>> Begin Dataset content

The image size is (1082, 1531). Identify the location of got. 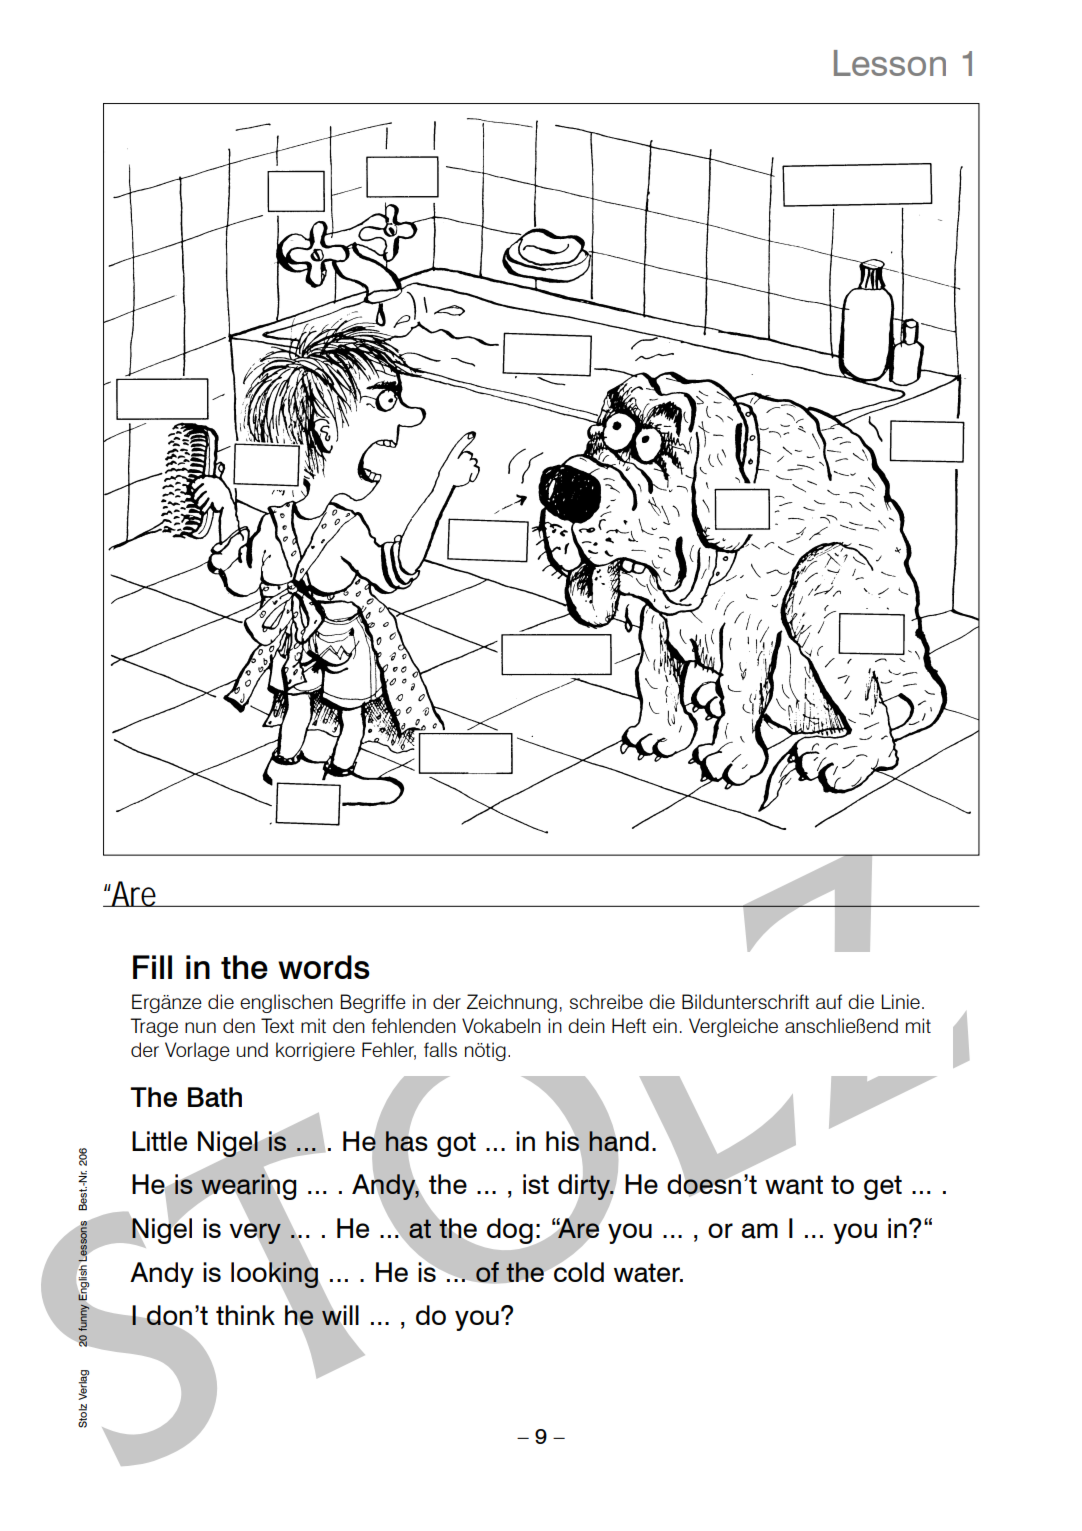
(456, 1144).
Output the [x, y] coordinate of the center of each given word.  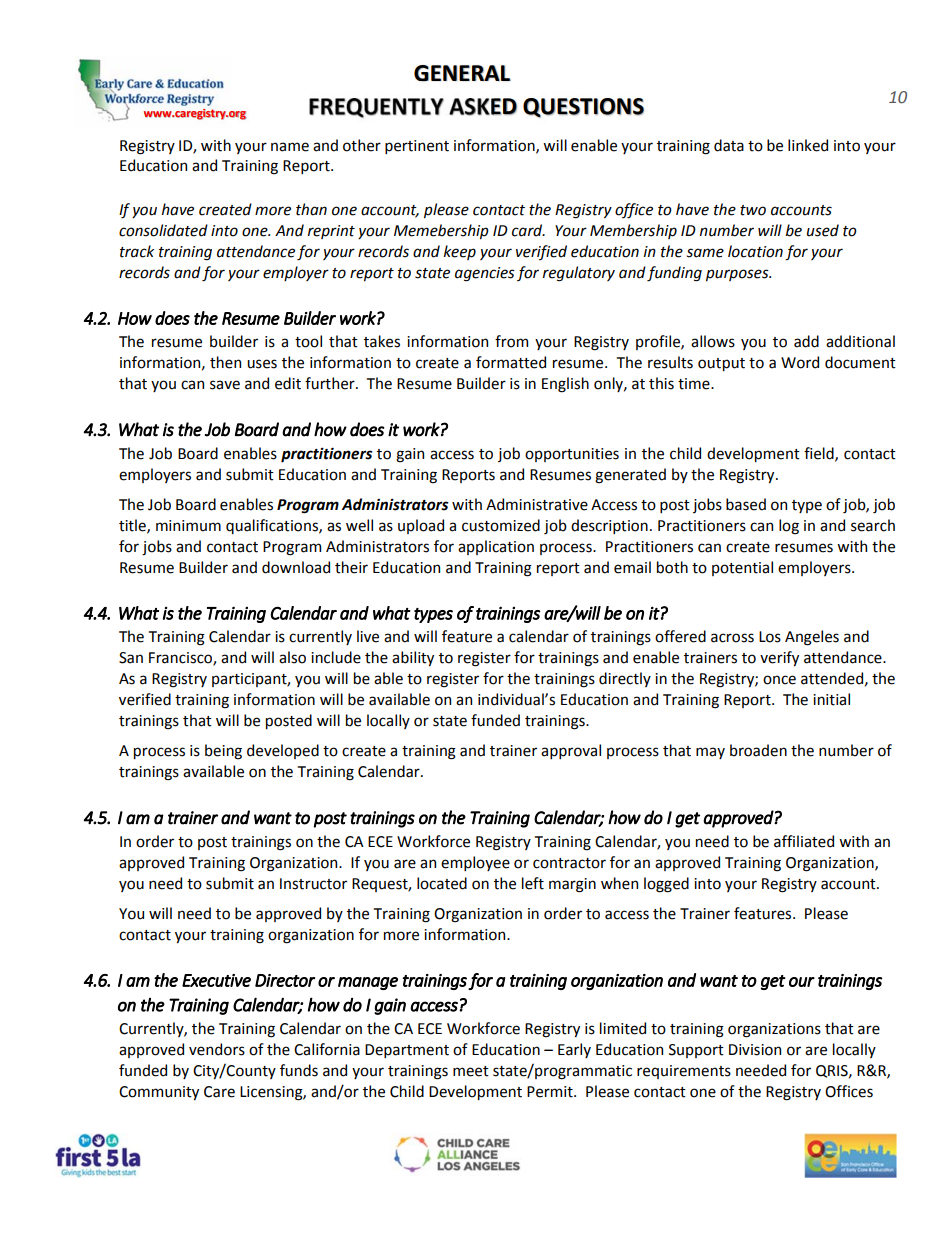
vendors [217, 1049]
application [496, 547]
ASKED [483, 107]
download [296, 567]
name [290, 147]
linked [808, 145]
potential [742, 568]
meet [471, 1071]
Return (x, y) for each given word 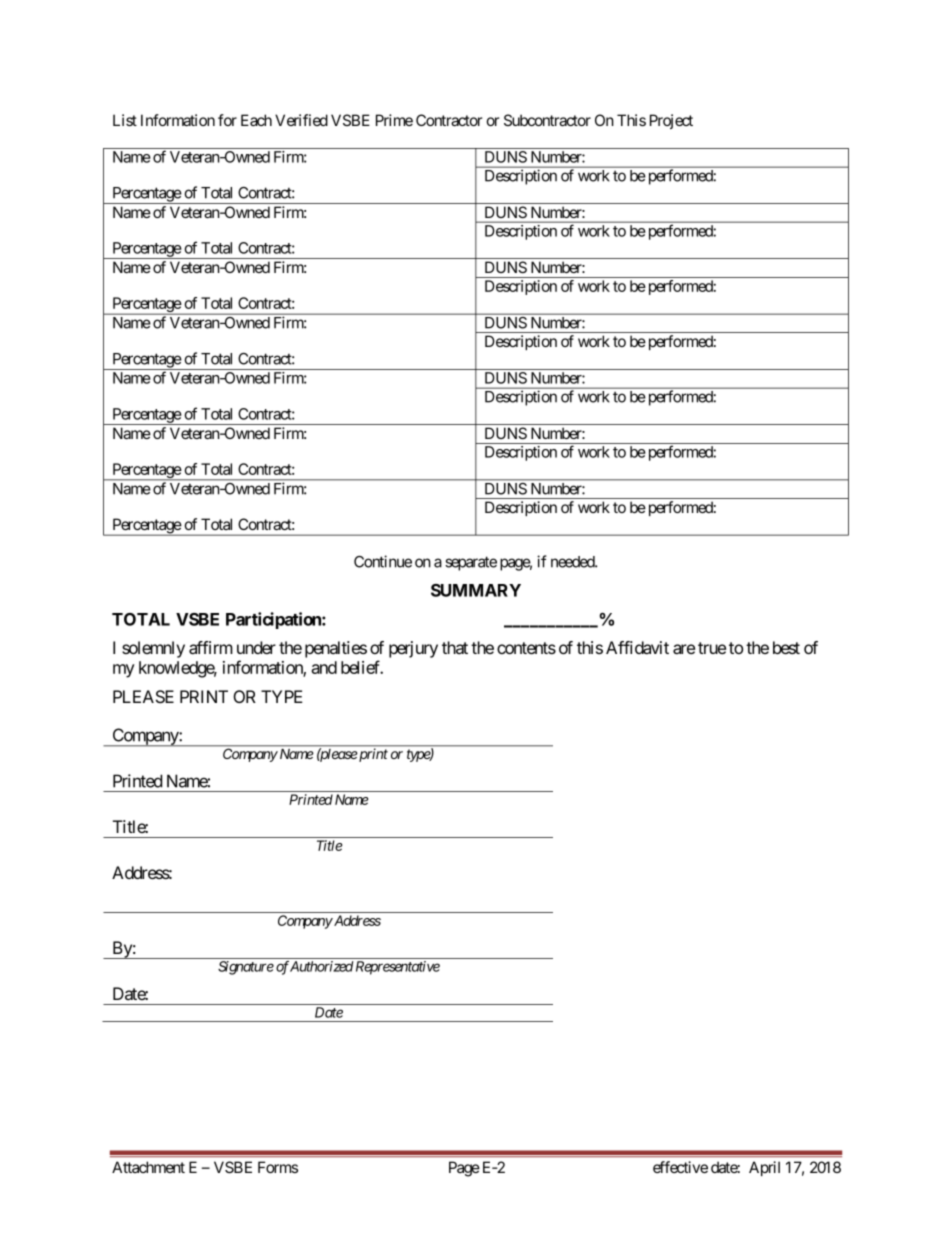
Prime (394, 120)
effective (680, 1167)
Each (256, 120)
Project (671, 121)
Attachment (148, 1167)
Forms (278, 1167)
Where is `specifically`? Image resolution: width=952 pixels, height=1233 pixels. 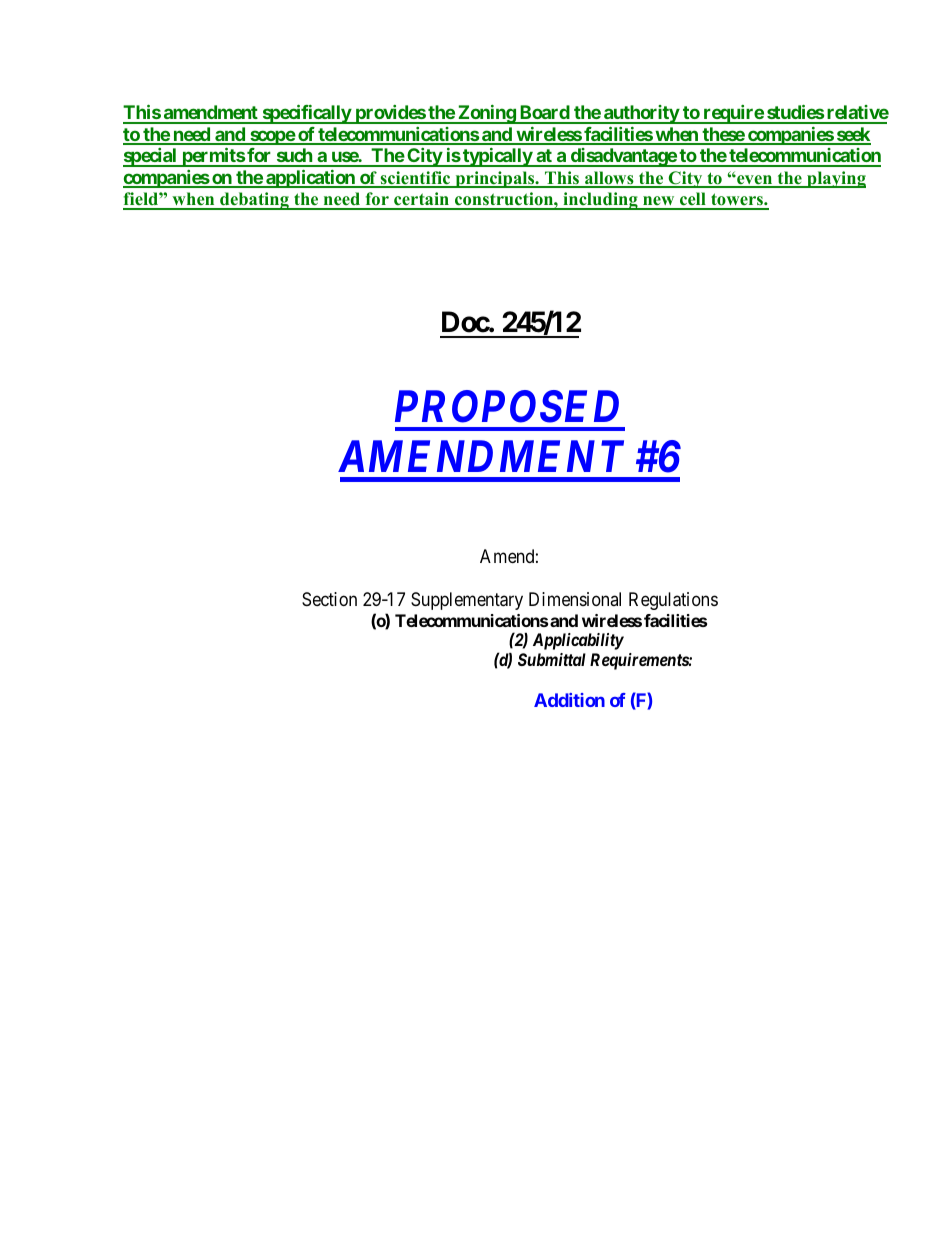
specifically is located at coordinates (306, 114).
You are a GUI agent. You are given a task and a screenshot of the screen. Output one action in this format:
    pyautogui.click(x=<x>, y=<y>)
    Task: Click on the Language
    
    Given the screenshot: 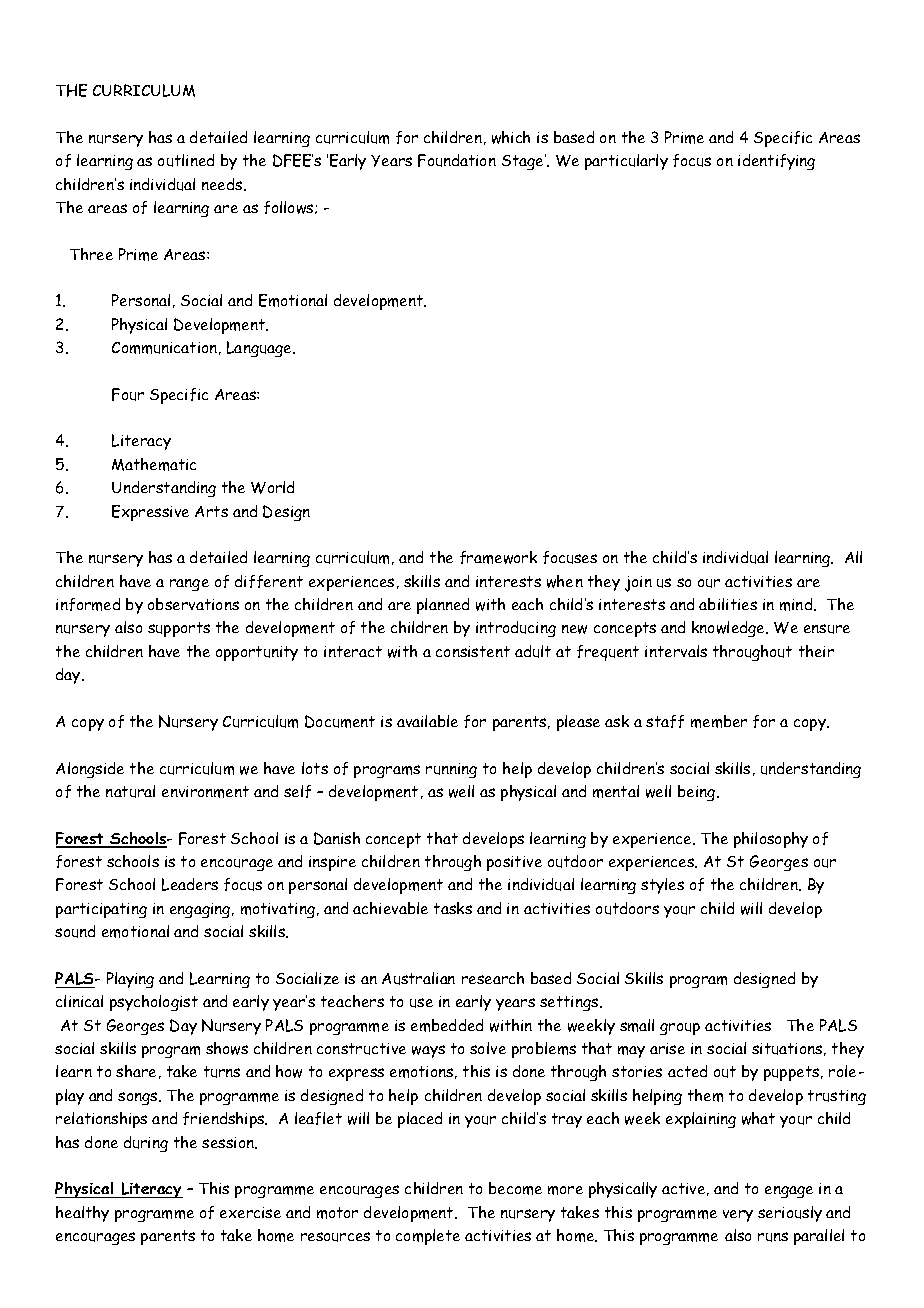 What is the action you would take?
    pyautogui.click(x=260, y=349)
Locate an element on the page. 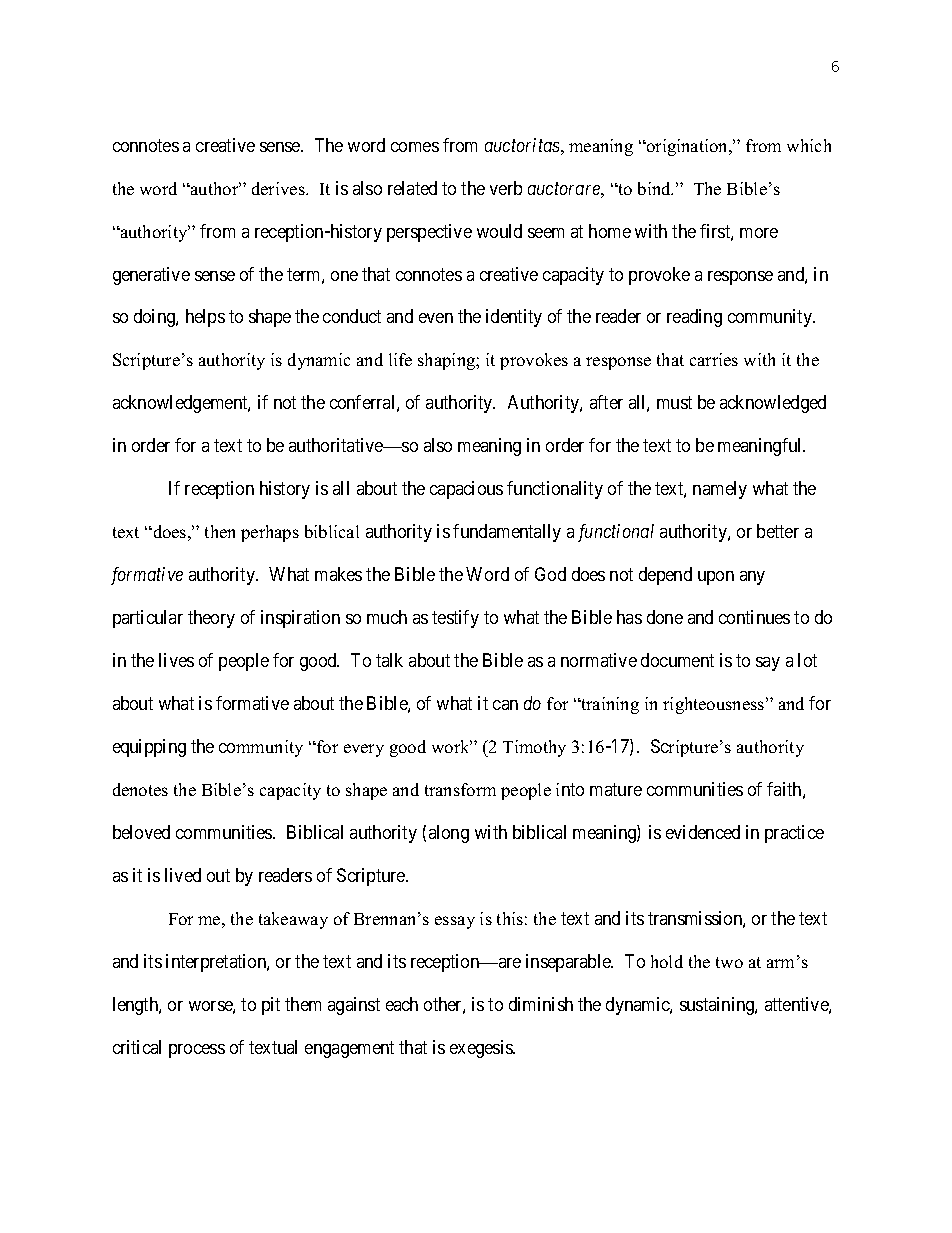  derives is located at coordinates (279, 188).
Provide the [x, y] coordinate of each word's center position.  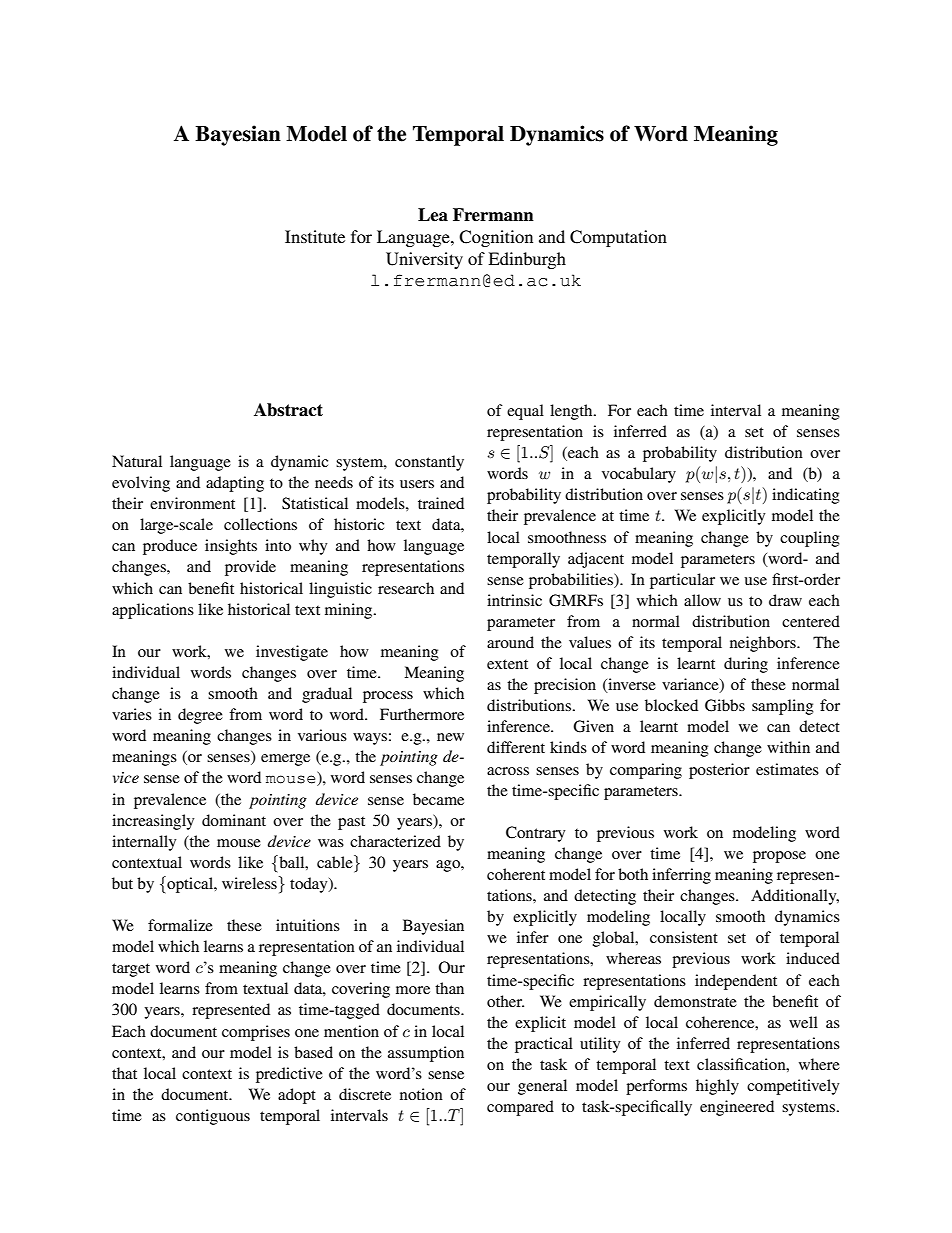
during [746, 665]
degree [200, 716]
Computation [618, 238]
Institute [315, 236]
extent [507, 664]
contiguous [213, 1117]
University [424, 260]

>> End Dataset content

◆ **The problem**
Reproduce the entries verbatim, starting with the line that contains "linked [808, 145]" and ending after the line that contains "specifically is located", with both of those lines included. Leave the pictures out of your output.

◆ **Expected answer**
linked [808, 145]
potential [742, 568]
meet [471, 1071]
Return (x, y) for each given word 
Prime (394, 120)
effective (680, 1167)
Each (256, 120)
Project (671, 121)
Attachment (148, 1167)
Forms (278, 1167)
Where is `specifically`? Image resolution: width=952 pixels, height=1233 pixels. 
specifically is located at coordinates (306, 114).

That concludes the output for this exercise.